The child rearing practices in hunter-gatherer societies result in children with better mental health, greater empathy and conscience development, and higher intelligence in children, says psychology professor Darcia Narvaez, who specializes in the moral and character development of children.
It would make sense that the way humans grew up for 99% of our history might have an impact on human development.
The researchers did three studies of children including the practices of parents of three-year-olds, a longitudinal study of how certain child rearing practices relate to child outcomes in a national child abuse prevention project, and a comparison study of parenting practices between mothers in the U.S. and China.
The results will be presented at a conference at Notre Dame in October titled "Human Nature and Early Experience: Addressing the Environment of Evolutionary Adaptedness."
The six characteristics that were common to our distant ancestors are:
- Lots of positive touch – as in no spanking – but nearly constant carrying, cuddling and holding;
- Prompt response to baby's fusses and cries. You can't "spoil" a baby. This means meeting a child's needs before they get upset and the brain is flooded with toxic chemicals. "Warm, responsive caregiving like this keeps the infant's brain calm in the years it is forming its personality and response to the world," Narvaez says.
- Breastfeeding, ideally 2 to 5 years.
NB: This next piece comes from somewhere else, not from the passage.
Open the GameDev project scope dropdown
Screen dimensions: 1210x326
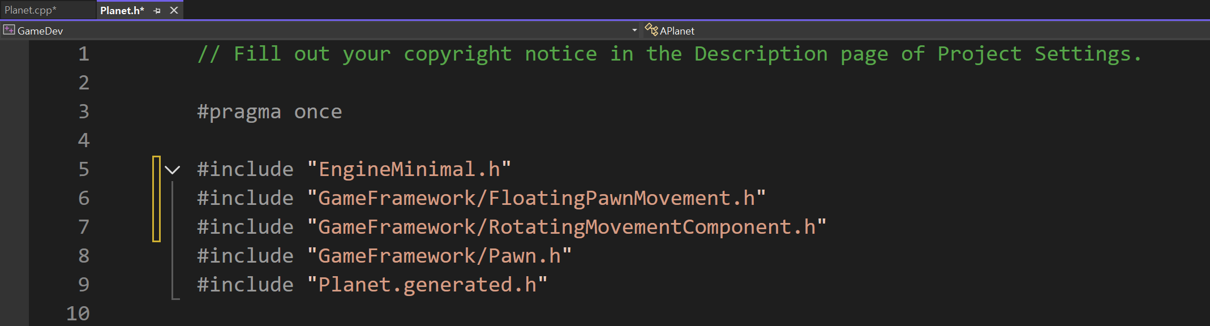coord(634,31)

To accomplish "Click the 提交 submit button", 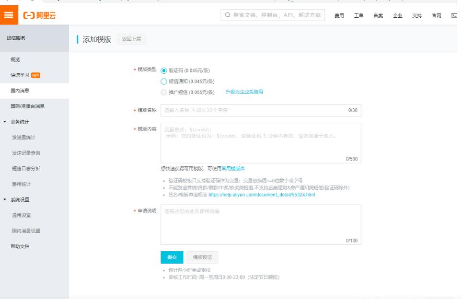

A child's immune system isn't fully formed until age 6 and breast milk provides its building blocks.
- Multiple adult caregivers – people beyond mom and dad who also love the child.
- Free play with multi-age playmates. Studies show that kids who don't play enough are more likely to have ADHD and other mental health issues.
- Natural childbirth, which provides mothers with the hormone boosts that give the energy to care for a newborn.
Americans don't raise their kids that way so much any more, Narvaez says in a release from Notre Dame.
Instead of being held, infants spend much more time in carriers, car seats and strollers than they did in the past. Only about 15 percent of mothers are breastfeeding at all by 12 months, extended families are broken up, and free play allowed by parents has decreased dramatically since 1970. Ill advised practices and beliefs have become commonplace, such as the use of infant formula, the isolation of infants in their own rooms, or the belief that responding too quickly to a fussing baby will 'spoil' it.